HONTE A VOUS – Poitiers-Vivonne CP

Le bureau UFAP UNSa Justice a bien pris acte de votre note 241/2016/FH/KS relative à la mise en place du protocole tuberculose de deux détenus.

Cependant, votre phrase je cite « Si des agents demeurent inquiets, je les invite à entrer en contact avec l’assistant de prévention M. HUBERT ou un membre de la direction. Le médecin de coordonnateur régional de prévention a été prévenu par le service RH » nous laisse dubitatif !Il va du bon sens, et de votre responsabilité d’organiser et convier l’ensemble des agents, à rencontrer rapidement le médecin de prévention, et ce dans les plus brefs délais.
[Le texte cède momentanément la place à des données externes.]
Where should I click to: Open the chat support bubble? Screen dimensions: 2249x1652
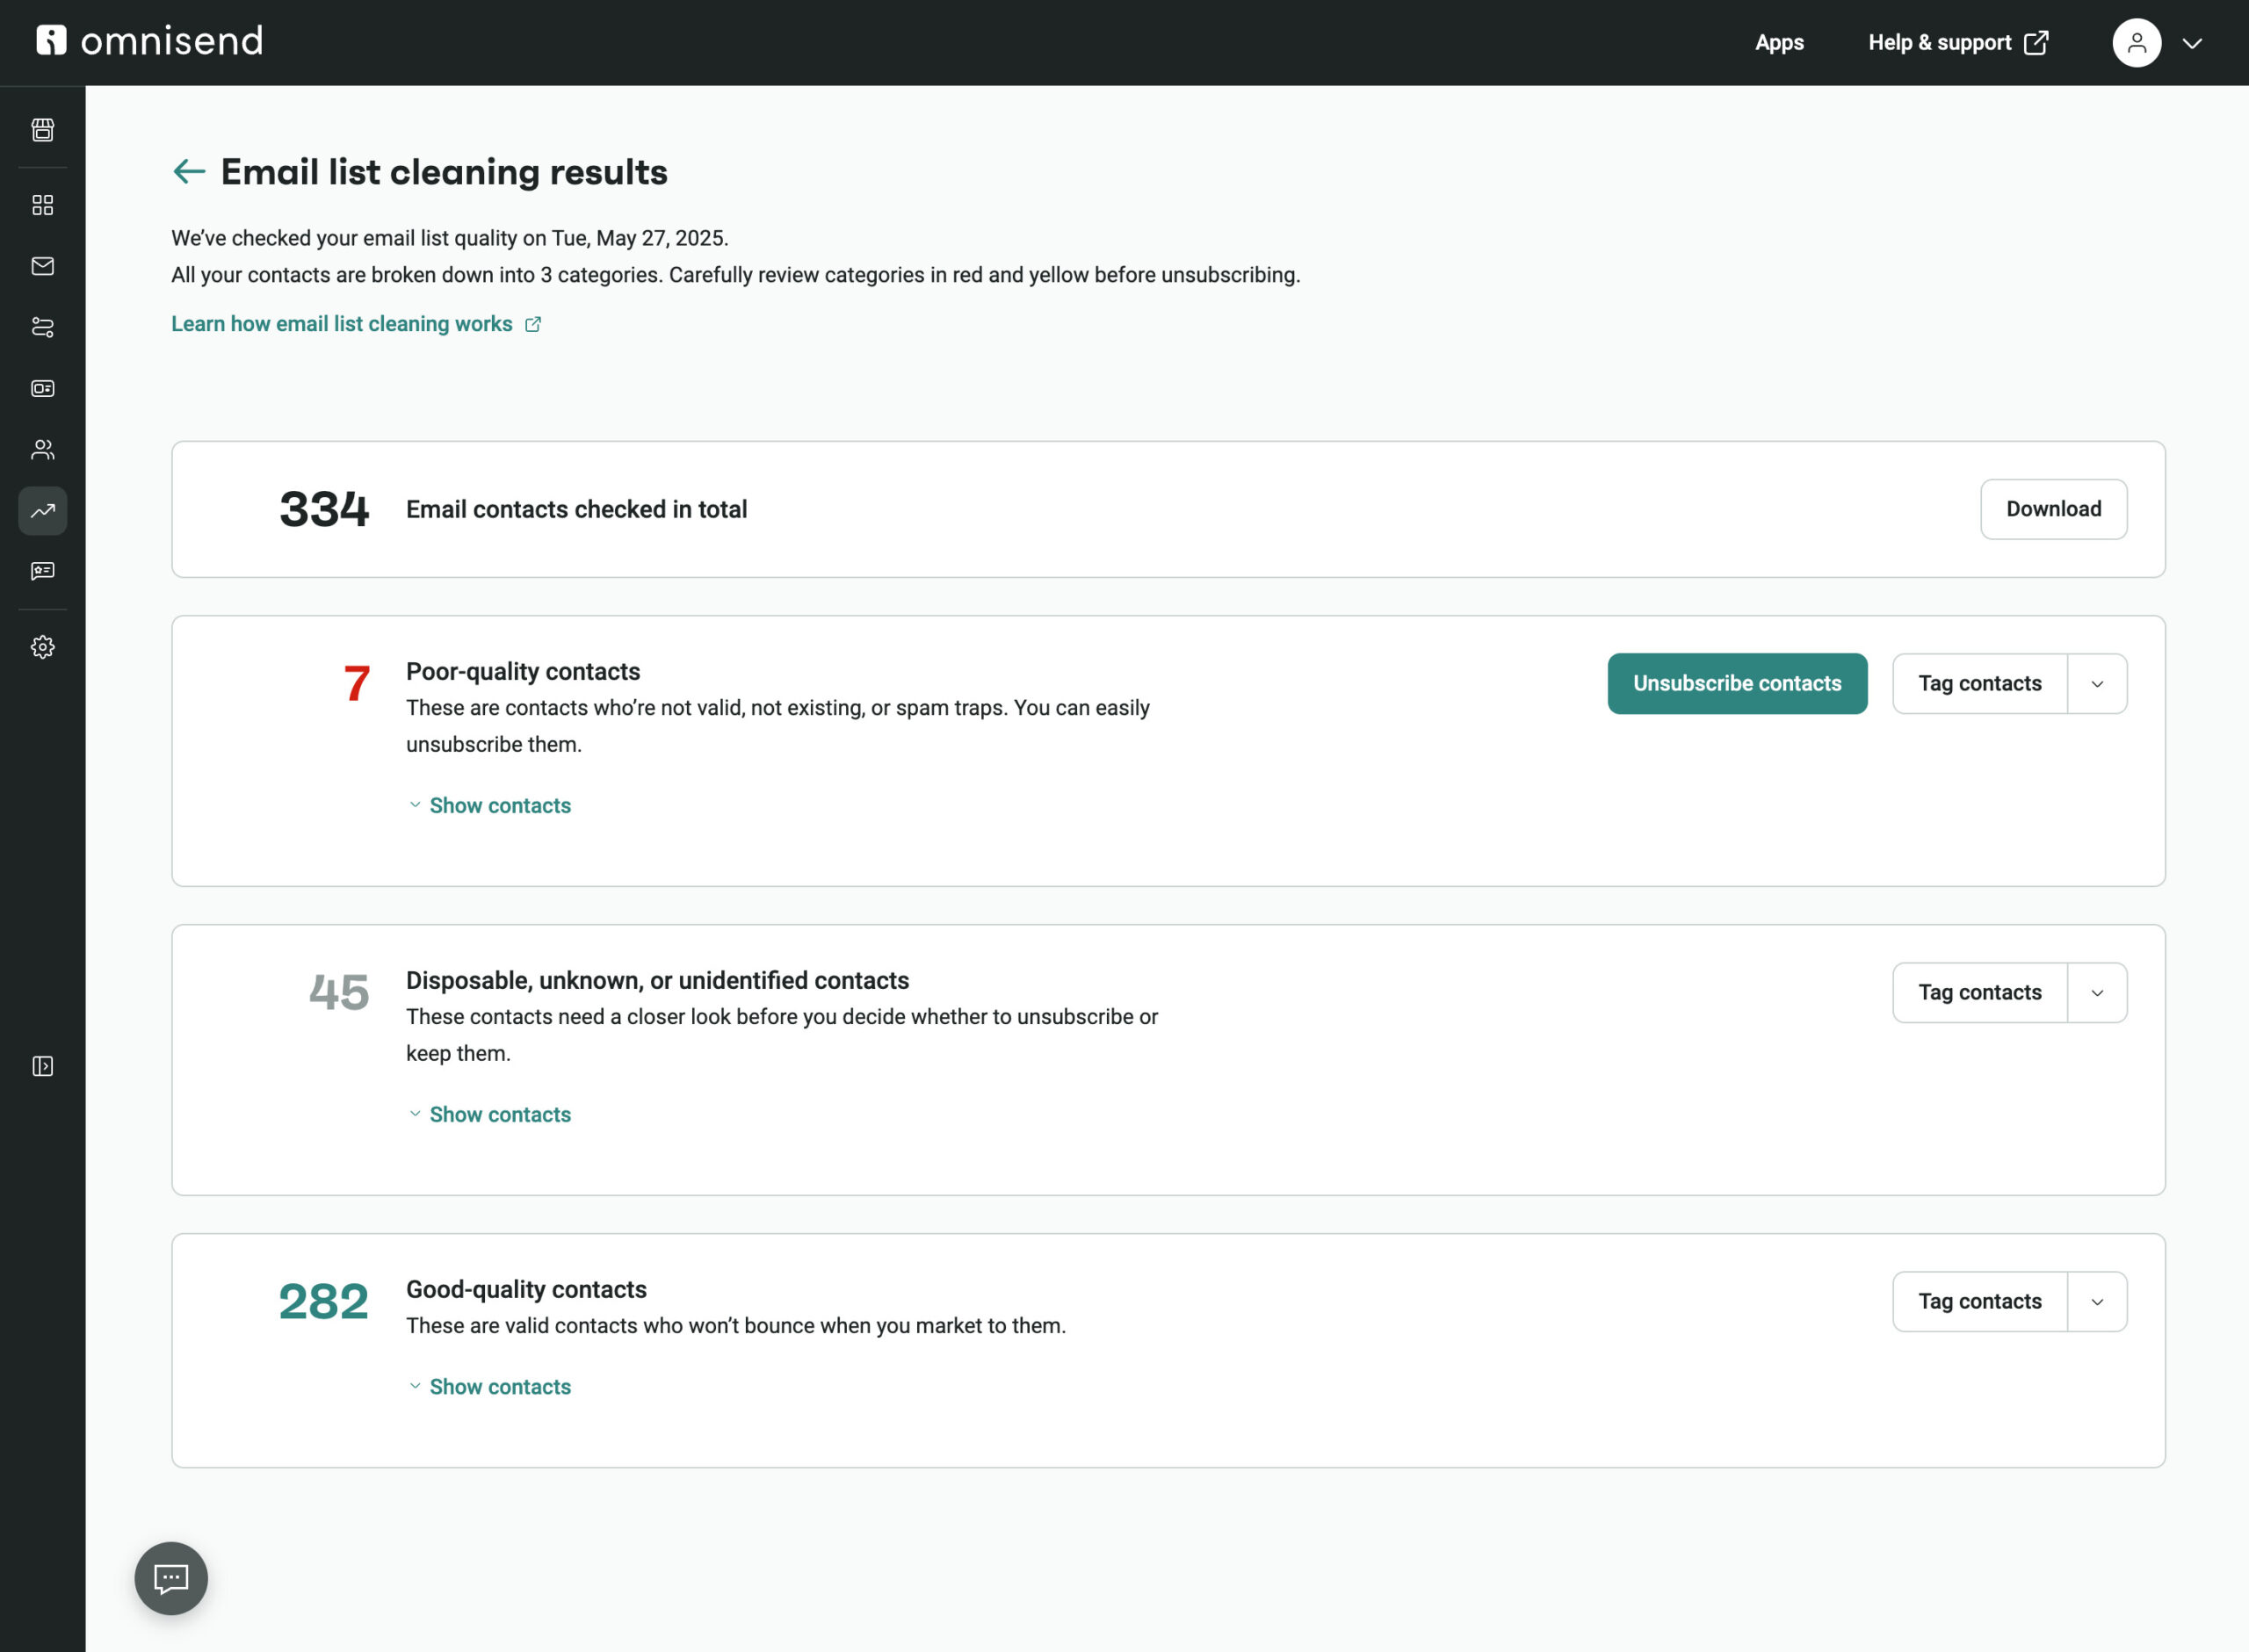170,1578
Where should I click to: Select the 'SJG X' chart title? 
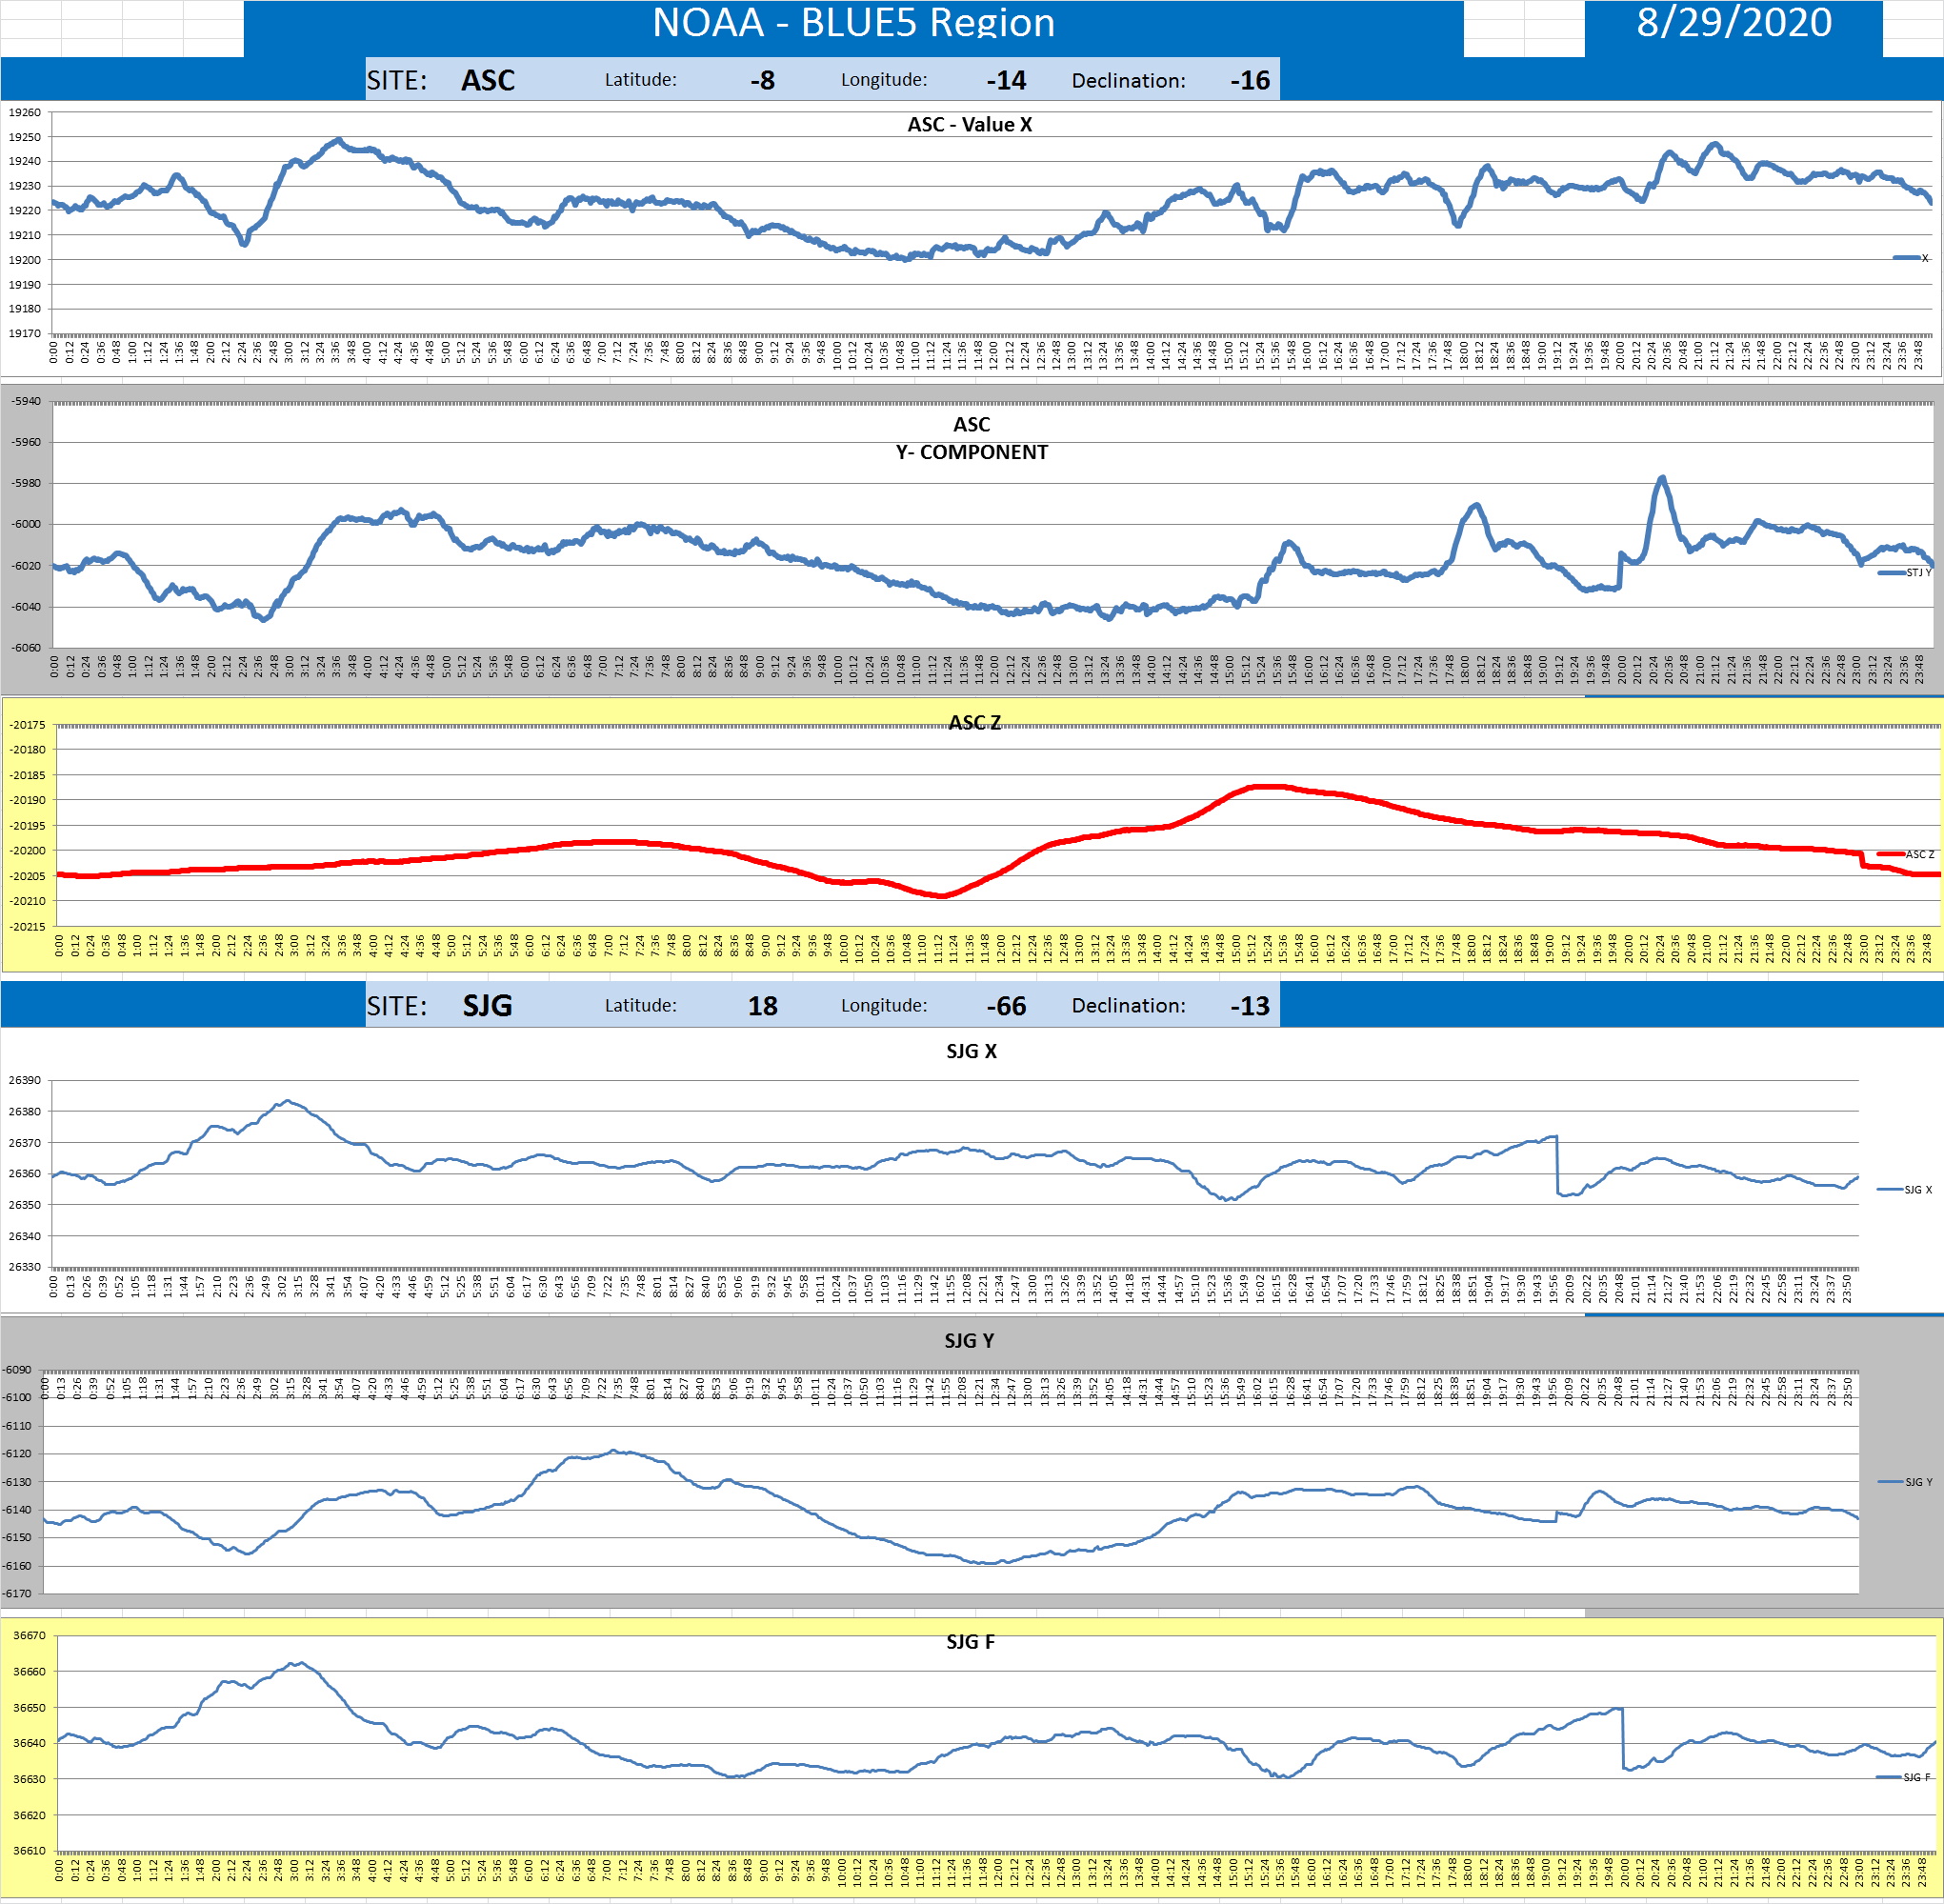[971, 1050]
Je ne vous ferai pas l’affront de vous rappeler les responsabilités de l’autorité hiérarchique  d’après l’article 23 de la loi du n°83-634 du 13 juillet 1983 « des conditions d’hygiène et de sécurité de nature à préserver leur santé et leur intégrité physique sont assurées aux fonctionnaire durant leur travail ».

L’absence du médecin de prévention ne vous dédouane pas de l’OBLIGATION de faire suivre les agents de l’administration pénitentiaire en contact avec la population pénale, au moins une fois par an. L’urgence détectée par l’UCSA, devait être une priorité absolue pour vous de recenser et prendre immédiate les dispositions nécessaires avec les agents devant subir un dépistage (circulaire n° DAP/DAGE/DGS/DHOS du 26 juin 2007).

A cette instant, nous devrions voir sur le site où ailleurs les primo-interlocuteurs (surveillants, CIP,…) des détenus au cabinet du médecin prévention, coordinateur ou autre pour débuter cette phase de prévention.

Plus le temps passe, et plus vous mettez en danger la santé de vos agents, mais surtout de leur entourage. Si vous en doutiez, cette attitude est punissable PENALEMENT!

Le bureau UFAP UNSa Justice dénonce votre absence de réactivité face à cette urgence.

Le bureau UFAP UNSa Justice invite l’ensemble des agents à faire valoir leur droit à une visite médicale annuelle obligatoire.